I love too the way this photograph provides the viewer with the feeling of a wide and open space, with a panoramic gaze that is shared with a kid at the forefront. He or she is holding what seems to be a clay pot. Perhaps there is a spring of fresh water nearby ?




This photograph, at the edge of the XXth century, catches an intemporal world. We could be in the fourth century B.-C. or under the Roman rule, nothing denotes the modernity, except the medium itself, a photograph printed on a postcard, and the language, German, and, indeed, the date.

This view inspires me a special feeling of solitude, happiness and fullfilment. I always enjoyed scenic panoramas without any intruders to disturb my meditative contemplation. Here, the viewer is not alone. There was a photographer behind him, and now there are you and me too, and so many others...

The photographer fixed this amazing view on his negative plate, this unique moment was saved and shared through the printing of postcards.


In 1905, Wilhelm von Gloeden was an active photographer in Taormina.

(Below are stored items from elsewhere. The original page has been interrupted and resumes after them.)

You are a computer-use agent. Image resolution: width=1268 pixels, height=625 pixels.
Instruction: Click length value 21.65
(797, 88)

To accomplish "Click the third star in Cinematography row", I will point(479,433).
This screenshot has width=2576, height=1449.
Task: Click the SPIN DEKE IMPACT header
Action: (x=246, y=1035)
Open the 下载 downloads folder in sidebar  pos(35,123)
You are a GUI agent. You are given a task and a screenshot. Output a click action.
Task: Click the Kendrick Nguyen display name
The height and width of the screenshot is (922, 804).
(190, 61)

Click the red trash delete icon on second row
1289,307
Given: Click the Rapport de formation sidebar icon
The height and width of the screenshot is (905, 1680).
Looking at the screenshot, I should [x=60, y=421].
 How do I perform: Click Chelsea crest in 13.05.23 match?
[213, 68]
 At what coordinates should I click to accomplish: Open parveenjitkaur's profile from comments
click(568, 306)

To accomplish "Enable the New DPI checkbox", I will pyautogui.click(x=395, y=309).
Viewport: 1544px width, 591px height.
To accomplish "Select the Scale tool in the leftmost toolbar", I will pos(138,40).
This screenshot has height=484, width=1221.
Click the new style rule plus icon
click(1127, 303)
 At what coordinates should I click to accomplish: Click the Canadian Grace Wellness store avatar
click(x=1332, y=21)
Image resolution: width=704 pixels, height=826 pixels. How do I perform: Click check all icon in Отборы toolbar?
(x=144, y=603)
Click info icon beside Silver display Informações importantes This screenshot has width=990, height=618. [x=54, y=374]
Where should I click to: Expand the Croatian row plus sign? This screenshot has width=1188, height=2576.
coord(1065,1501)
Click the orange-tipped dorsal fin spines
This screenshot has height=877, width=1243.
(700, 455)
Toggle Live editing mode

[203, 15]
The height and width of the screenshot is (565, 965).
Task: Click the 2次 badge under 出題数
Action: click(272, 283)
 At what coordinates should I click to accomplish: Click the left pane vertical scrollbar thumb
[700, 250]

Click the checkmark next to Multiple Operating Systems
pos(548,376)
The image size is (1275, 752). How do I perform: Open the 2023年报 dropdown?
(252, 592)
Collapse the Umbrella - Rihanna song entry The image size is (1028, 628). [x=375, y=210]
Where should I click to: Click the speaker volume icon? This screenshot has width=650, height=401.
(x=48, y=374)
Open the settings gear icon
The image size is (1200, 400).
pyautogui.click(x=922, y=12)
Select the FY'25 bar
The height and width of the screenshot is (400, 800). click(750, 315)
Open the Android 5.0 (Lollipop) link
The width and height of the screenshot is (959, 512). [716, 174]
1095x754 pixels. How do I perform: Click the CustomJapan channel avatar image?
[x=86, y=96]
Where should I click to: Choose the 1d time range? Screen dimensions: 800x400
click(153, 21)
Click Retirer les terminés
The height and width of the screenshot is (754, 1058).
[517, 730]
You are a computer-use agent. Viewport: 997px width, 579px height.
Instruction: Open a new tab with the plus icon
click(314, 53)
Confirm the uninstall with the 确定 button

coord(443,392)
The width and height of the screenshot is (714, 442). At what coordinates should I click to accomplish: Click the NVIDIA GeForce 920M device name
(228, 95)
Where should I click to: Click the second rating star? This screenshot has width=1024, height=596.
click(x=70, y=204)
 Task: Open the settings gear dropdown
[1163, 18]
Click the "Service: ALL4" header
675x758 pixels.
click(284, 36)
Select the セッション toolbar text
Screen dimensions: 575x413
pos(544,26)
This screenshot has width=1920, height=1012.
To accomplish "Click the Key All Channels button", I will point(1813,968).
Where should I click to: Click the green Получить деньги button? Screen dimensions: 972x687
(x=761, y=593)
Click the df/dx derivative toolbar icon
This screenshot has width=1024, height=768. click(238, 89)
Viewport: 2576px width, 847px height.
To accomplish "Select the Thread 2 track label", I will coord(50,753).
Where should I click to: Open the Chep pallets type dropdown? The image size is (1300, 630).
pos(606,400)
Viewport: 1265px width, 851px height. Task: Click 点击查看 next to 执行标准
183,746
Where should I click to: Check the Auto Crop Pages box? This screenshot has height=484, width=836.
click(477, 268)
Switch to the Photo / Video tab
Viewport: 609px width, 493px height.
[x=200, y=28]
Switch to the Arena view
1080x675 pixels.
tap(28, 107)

His European reputation as a provider of homoerotic imagery was already built up, and Taormina was a hot spot to visit, for its antique theater, for its scenic and panoramic landscapes, for its unique view on the Etna smoking mountain, but also for a unique revival of the world of ancient sheperds, gods and ephebs who haunted the Greek bucolic landscape.

I love to imagine that the German tourist who sent this postcard met the Taormina German Baron, and that he was not insensitive to the charm of the cute young men displayed in von Gloeden's photographs...




This vintage postcard is a new acquisition of my small collection of memorabilia linked with Taormina and the Arcadian dreams that provided this small Sicilian city with such an iconic status at the beginning of the XXth century....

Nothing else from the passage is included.